Isabella froze. She bit her lip, avoiding his gaze. "I told you, Alen. An old friend. I… I don't remember her name. It's fuzzy."
Alen stared at her. He knew she was lying. He knew that look—she was protecting him, or perhaps protecting the source. Deep down, Alen suspected the truth. The methodology, the encrypted channels, the sheer danger of the intel… it screamed of only one person. A woman in a red dress. A mercenary spy whose name rhymed with 'shadow.' A woman Alen despised for her manipulative games with his father and Leon Kennedy.
"We have trust issues," Alen said finally, deciding not to press her. Not tonight. "But the intel is solid. That's what matters."
"Yes," Isabella breathed a sigh of relief. "It is."
She walked back to the sewing table and picked up the black tactical mask she had finished. She held it out to him.
"You need to become a ghost, Alen. Bailey thinks he is untouchable in his hole in the ground. Show him that even ghosts can bleed."
Alen took the mask. The fabric was cool to the touch.
"He won't just bleed," Alen promised, looking at the holographic map of the Moldovan complex. "He's going to burn."

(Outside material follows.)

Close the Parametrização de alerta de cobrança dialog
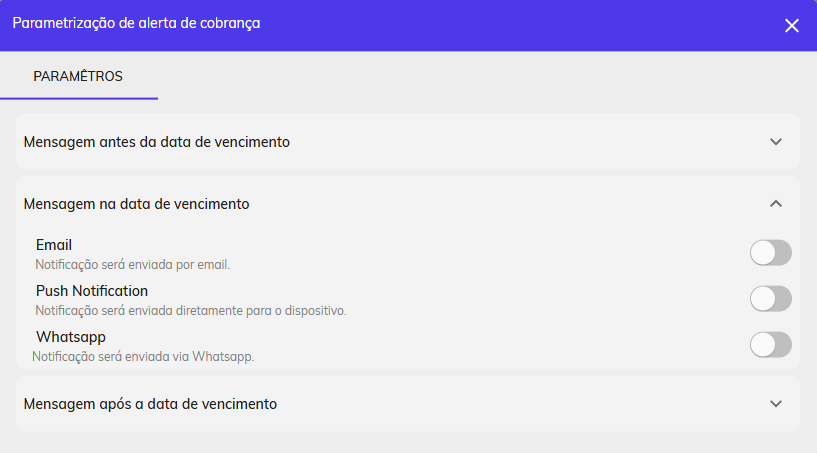Viewport: 817px width, 453px height. (791, 26)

One Hour Later – Secure Communications Channel
Isabella sat alone in the corner of the lab, her laptop glowing in the dark. Alen had gone topside to check the ranch perimeter. She opened a secure, heavily encrypted chat window. The interface was minimalist—crimson text on a black background.
Blackheart: Intel delivered. He took the bait. He's going to Moldova.

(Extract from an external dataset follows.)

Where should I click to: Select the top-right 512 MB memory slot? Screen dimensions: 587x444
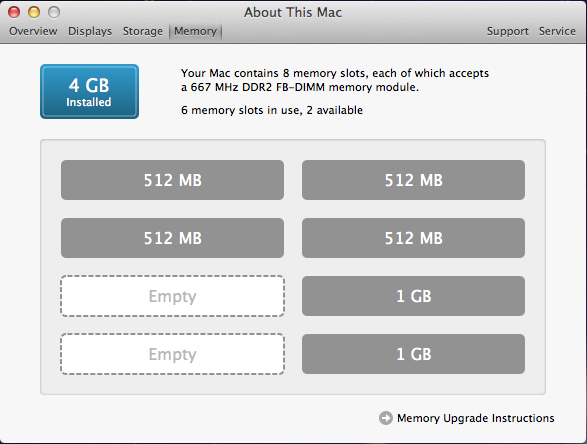click(413, 180)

A pause. Then, a response appeared.
AdaWong: Good. Bailey is a liability. He knows too much about the old days. If your… husband… destroys the lab, it saves me a trip.
Blackheart: Why help him? You worked for Wesker. You played both sides.

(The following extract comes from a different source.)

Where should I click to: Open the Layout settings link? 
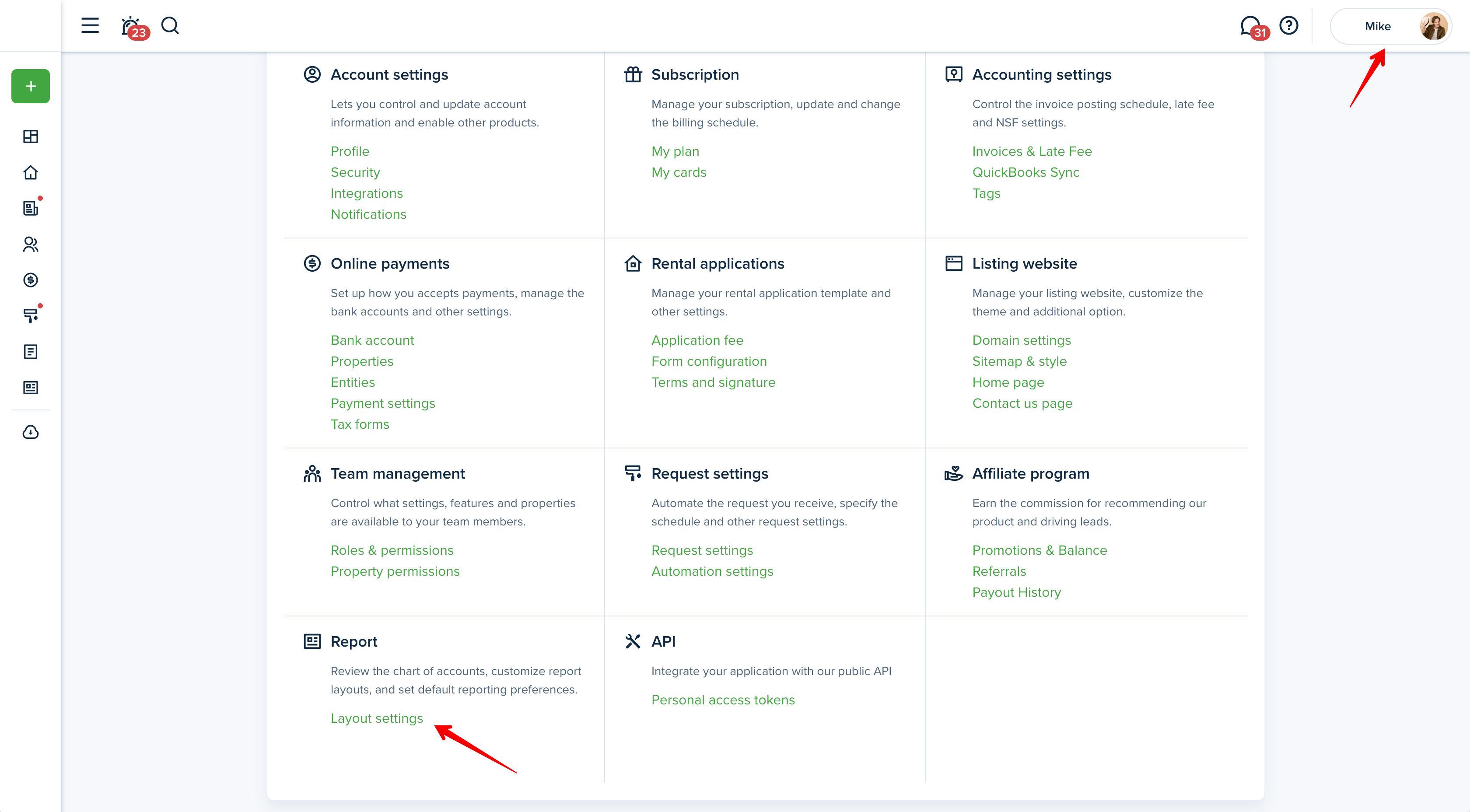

AdaWong: Let's just say I have a soft spot for survivors. And The Connections have outlived their usefulness. Besides… I owe you for the decrypt on the Los Iluminados files back in '04.
Blackheart: Be careful, Ada. If he finds out you're the source…
AdaWong: He won't. He's too busy fighting his father's ghosts. Take care of him, Isabella. He's the only one of his kind left.
Blackheart: Thank you. For everything.
AdaWong: Don't thank me yet. The hardest part is surviving the peace. End transmission.
Isabella closed the laptop. She looked up at the ceiling, toward the Texas stars she couldn't see.
"I hope you're right," she whispered.